If the final architectural plans are not completed at the time of disclosure and sale then there is an increased likelihood that plans will change. It is also common for the floor space of a condominium to change from the dimensions indicated on the proposed drawings as disclosed to those set out on the actual strata plans once surveyed and filed at the Land Title Office. As a rule of thumb the Superintendent of Real Estate uses a 10% variance as the point at which a minor change becomes so substantial as to require an amended disclosure statement. It must be remembered that a reluctant purchaser is often afforded a way out when presented with an amended disclosure statement. This in turn can affect lending commitments or even sales expectations and cause the developer financial difficulty. Even if the disclosure statement has not been amended the purchaser may contend that a certain change was so significant as to go to the heart of the contract thereby voiding the purchaser's obligation to proceed.

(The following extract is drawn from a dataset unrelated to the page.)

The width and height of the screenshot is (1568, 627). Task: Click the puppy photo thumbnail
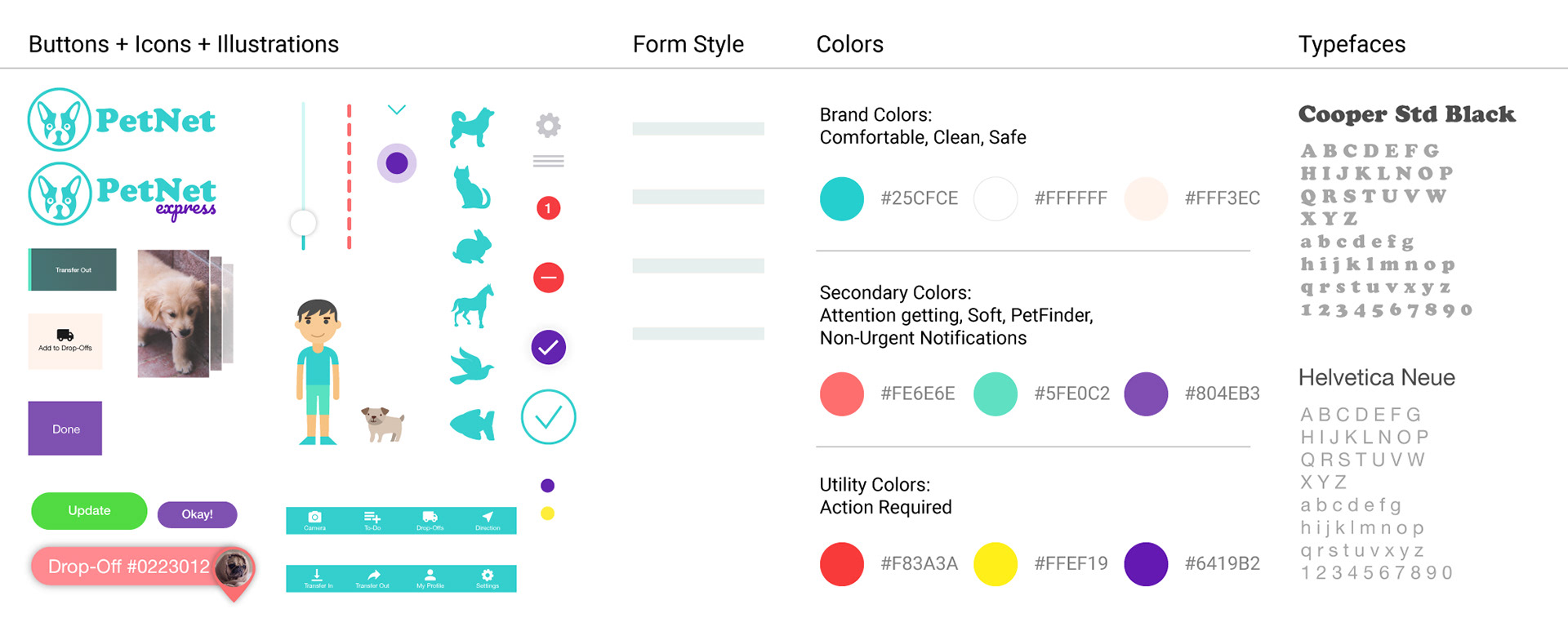pyautogui.click(x=174, y=314)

The British Columbia Court of Appeal considered such a situation in the case of Lau v. 1755 Holdings Ltd. dated November 8, 1996. In this case, the defendant builder was developing a condominium complex. The plaintiff purchasers had attended a sales presentation at which they were shown plans and a detailed brochure which described the specifications and features of the individual units. After deciding to purchase a number of units, the purchasers signed a contract which provided that the builder would construct the units substantially in accordance with the plans. The contract further provided that the builder could make minor changes or modifications which were considered by the architect to be desirable and reasonable. When the complex was finally constructed, the units incorporated many changes which did not accord with the sales presentation or brochure. In particular, the purchasers found that the units contained either two or three fewer windows than were expected. The purchasers refused to proceed with the transaction or take occupation of the units and sued the builder to recover their deposits. The builder counter-claimed for the balance owing on the contract price.

The Supreme Court trial judge found that the actual construction did not accord with the brochure upon which the purchasers had relied in making their decision to purchase. He further found that the changes made by the builder were not minor modifications and that the units were not substantially in accordance with the plans. The judge concluded that the changes had amounted to a fundamental breach and entitled the purchasers to recission of the contract. The builder appealed to the Court of Appeal which held that there was ample evidence to support the trial judge's finding that the units were not in accordance with the plans and that the changes were not minor. The court approved the judge's finding that these changes were sufficient to go to the heart of the contract and thereby constitute a fundamental breach on the part of the builder.

In preparing a disclosure statement and sales material it is important to ensure that the planning for the final product has proceeded as far as possible. In this way full, plain, and true disclosure can be made, changes minimized, and contracts relied upon.